** start PAGE TEXT **

General elections were held in Fiji in August and September 2001. The Soqosoqo Duavata ni Lewenivanua party won 18 of the 23 seats reserved for ethnic Fijians and one of three "general electorates" set aside for Fiji's European, Chinese, and other minorities. It also won 13 of the 25 "open electorates," so-called because they are open to candidates of any race and are elected by universal suffrage.  The remaining five ethnic Fijian seats, and one open electorate, were won by the Conservative Alliance, one of whom was George Speight who had led the putsch against the lawful government the year before. Chaudhry's Labour Party won all 19 Indo-Fijian seats and eight open electorates.  The New Labour Unity Party, formed by defectors from the FLP, won one general electorate and one open electorate.  The three remaining seats (one general electorate, one open electorate, and the Rotuman Islanders' seat) were won by minor parties and independent candidates.

Background
The Constitution of Fiji was restored by a High Court decision on 15 November 2000, following the failure of the political upheaval in which the government had been deposed and the constitution suspended in May that year.  On 1 March 2001, the Appeal Court upheld the decision.  An election to restore democracy was held in September 2001.  In what was one of Fiji's most bitterly fought elections ever, the newly formed Soqosoqo Duavata ni Lewenivanua of the interim Prime Minister Laisenia Qarase narrowly defeated the Fiji Labour Party of deposed former Prime Minister Mahendra Chaudhry.

** end PAGE TEXT **
** start RECORDS SHOWN **

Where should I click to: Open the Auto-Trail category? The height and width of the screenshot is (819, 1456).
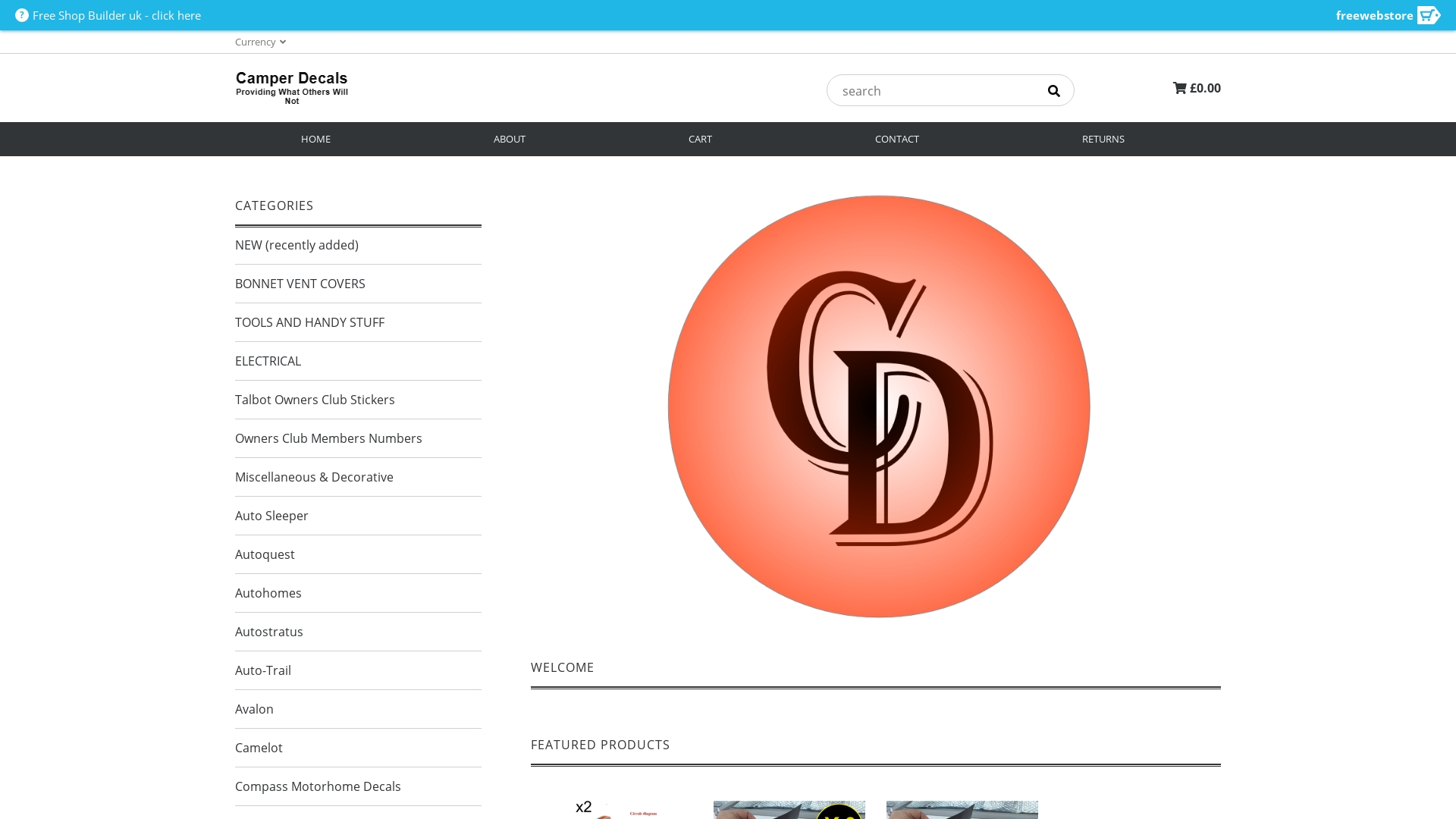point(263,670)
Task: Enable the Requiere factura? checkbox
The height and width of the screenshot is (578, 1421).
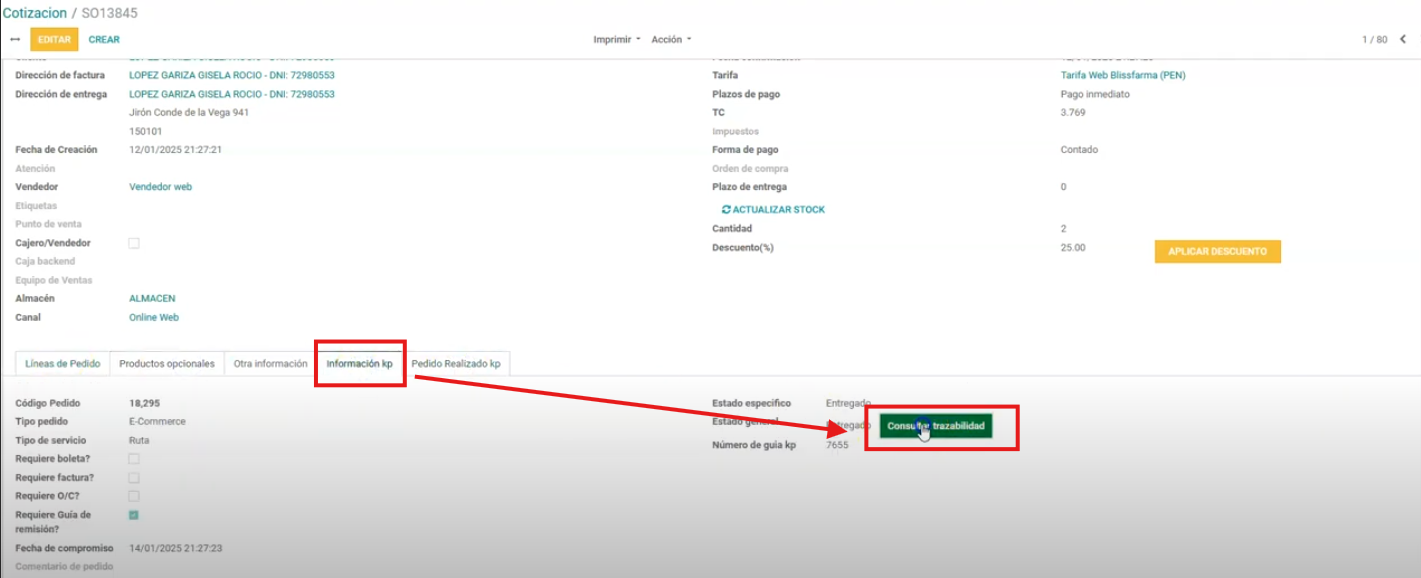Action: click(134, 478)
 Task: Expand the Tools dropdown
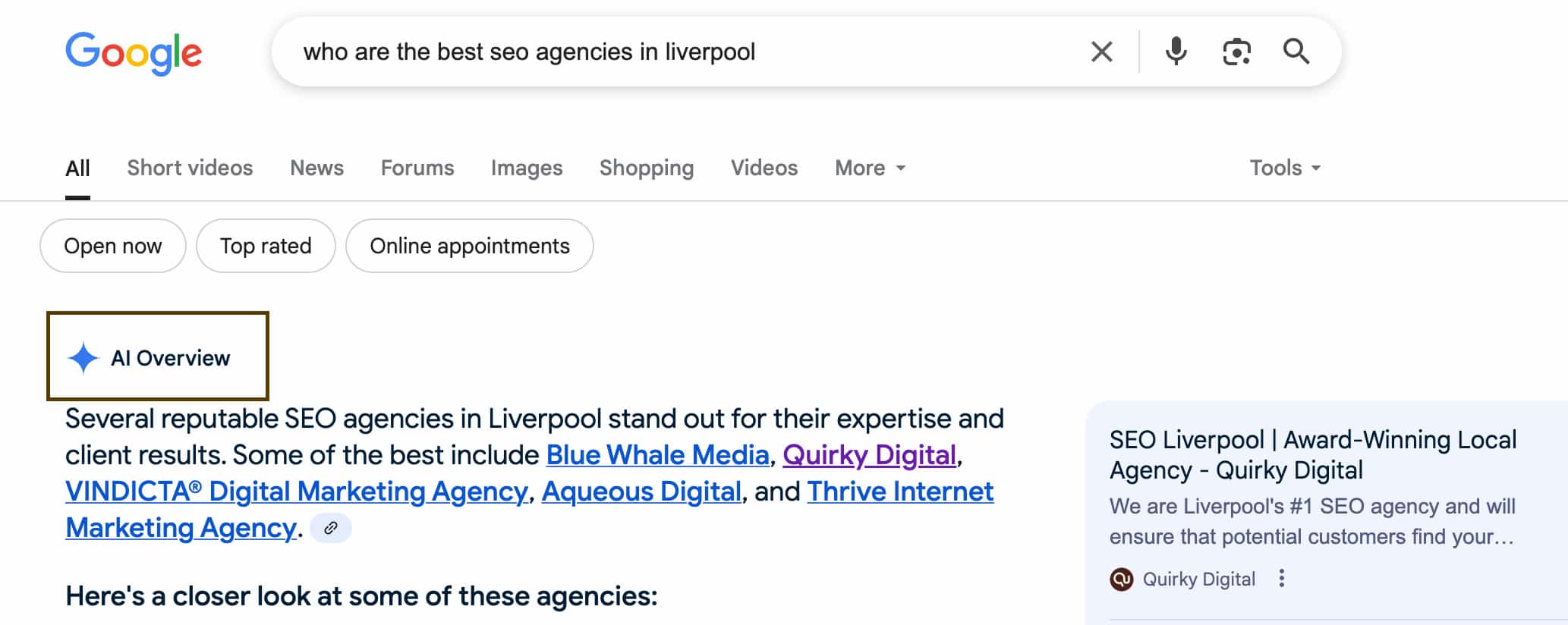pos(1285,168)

** end RECORDS SHOWN **

TASK A
Count the lines of the listing that contain the string "width" and give only that number.
TASK B
Continue the text on the 2001 Fiji elections from the point where it stops.
The text about the 2001 Fiji elections and the listing are unrelated to each other.

TASK ANSWER A
2

TASK ANSWER B
The FLP had been hurt by leadership bickering in the wake of the coup, and the subsequent defection of a number of its high-profile members from the ethnic Fijian community, including Tupeni Baba, the former Deputy Prime Minister.  The mutual refusal of the FLP and the National Federation Party, the only other political party with significant Indo-Fijian support, to reach a preference-swapping deal had also worked against both parties.  (In Fiji's system of transferable voting, any two or more candidates in a particular constituency can have their votes combined, unless the electors specify a different option by ranking the candidates numerically in order of their preference).

Results

Communal constituency results

Fijian constituencies

Indo-Fijian constituencies

General constituencies

Rotuman constituency

Seats changing hands
This does not include seats that changed candidates but not parties, defections or seats held by members not seeking re-election.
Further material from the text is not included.